Work instruction:
This exercise calls for every record to be returned exactly, with pictures removed.

+++ Exercise data +++

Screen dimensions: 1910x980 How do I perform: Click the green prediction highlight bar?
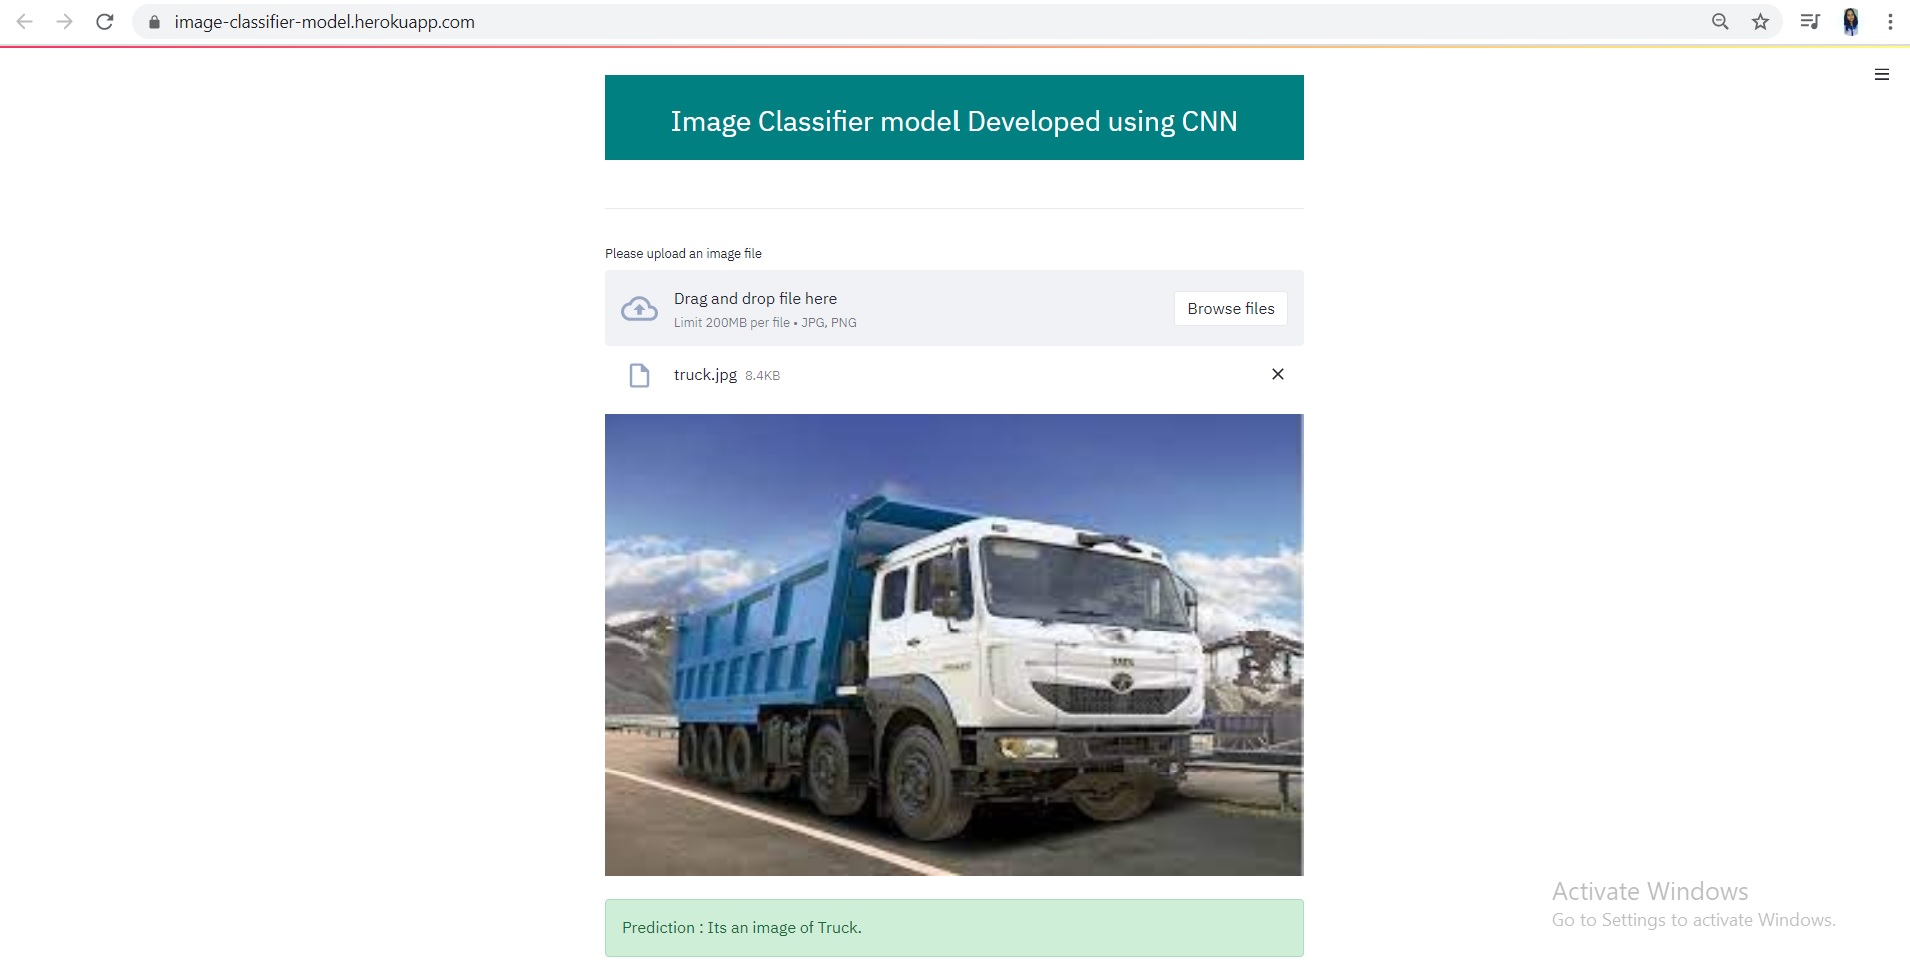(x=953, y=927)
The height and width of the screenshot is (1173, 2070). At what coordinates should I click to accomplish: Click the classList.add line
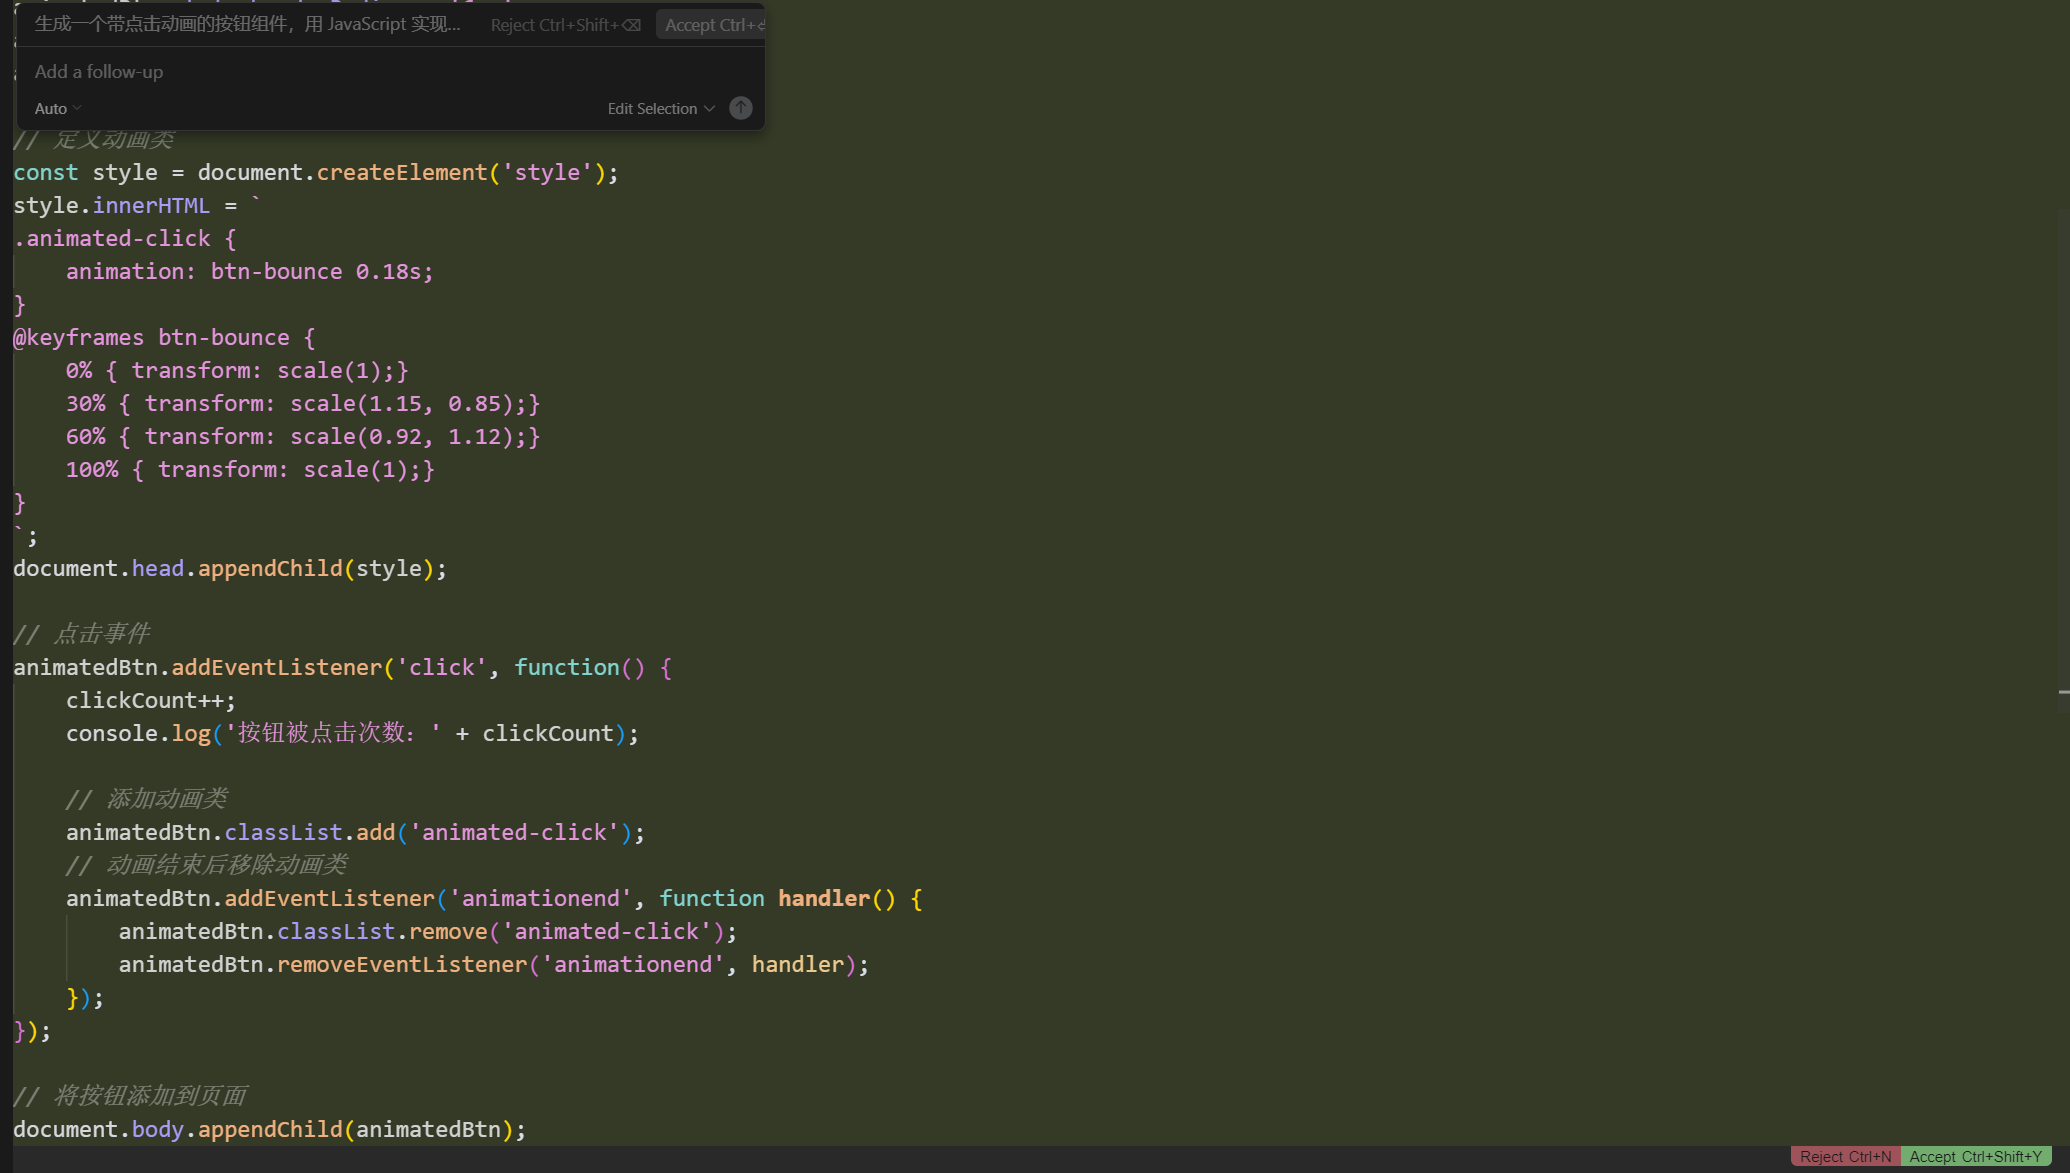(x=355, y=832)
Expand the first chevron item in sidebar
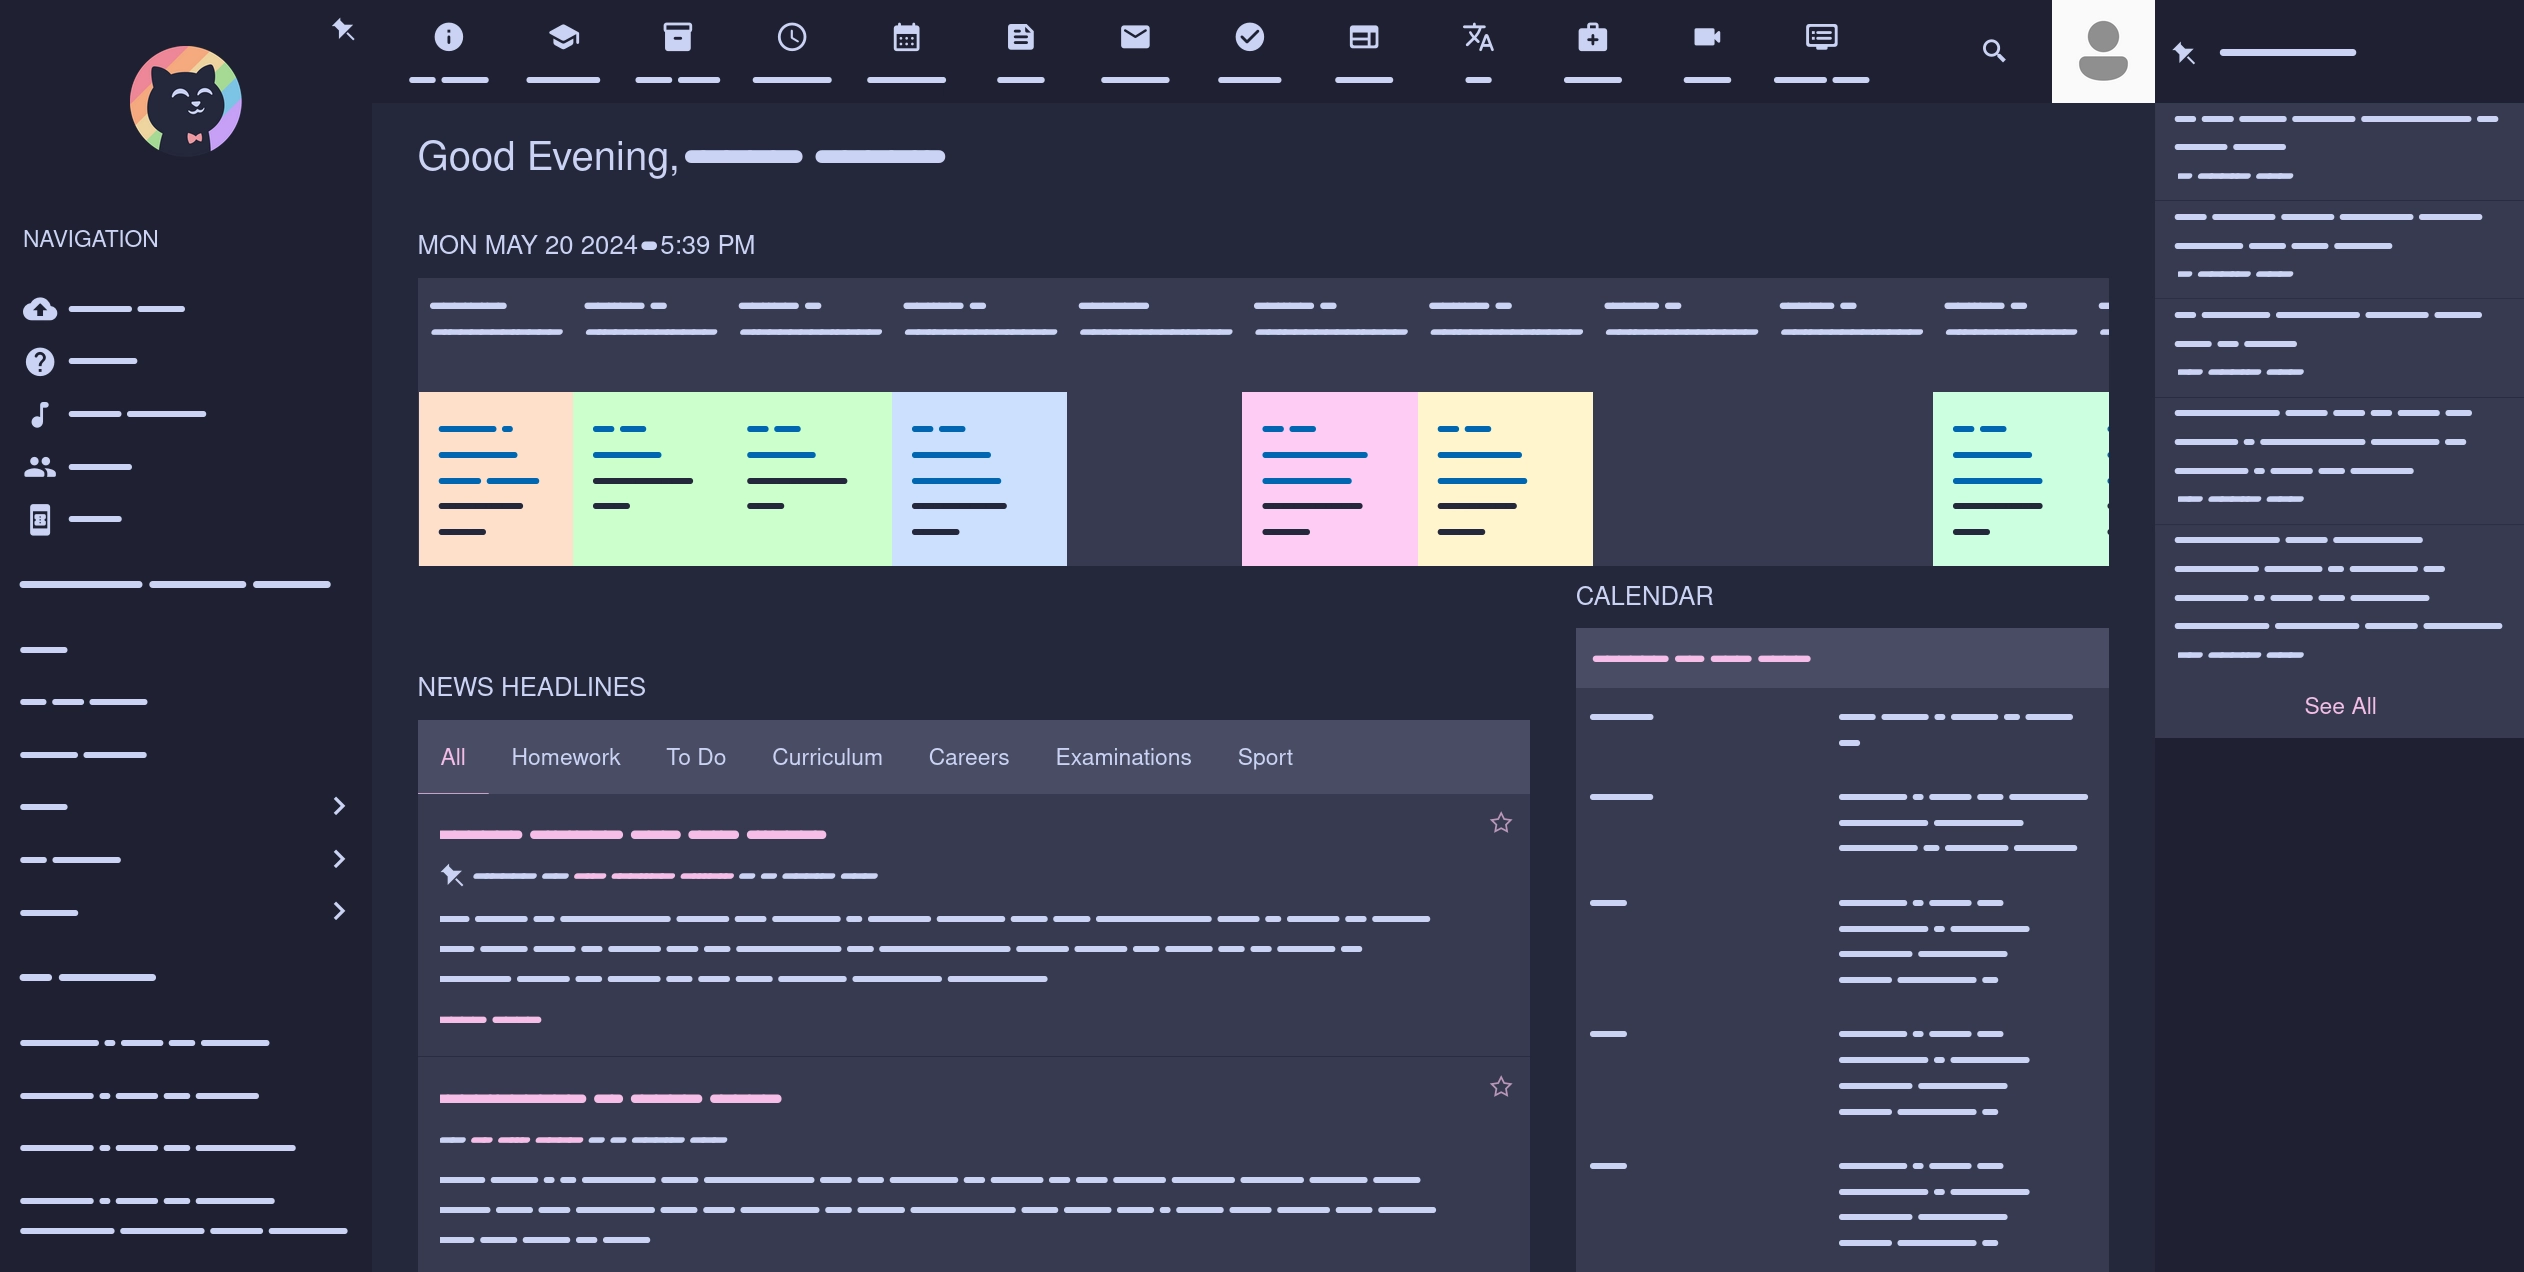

+++

Output of the task:
Screen dimensions: 1910x980 How do I perform: Click the green prediction highlight bar?
(x=953, y=927)
The height and width of the screenshot is (1173, 2070). At what coordinates should I click to accomplish: Click the classList.add line
(x=355, y=832)
Expand the first chevron item in sidebar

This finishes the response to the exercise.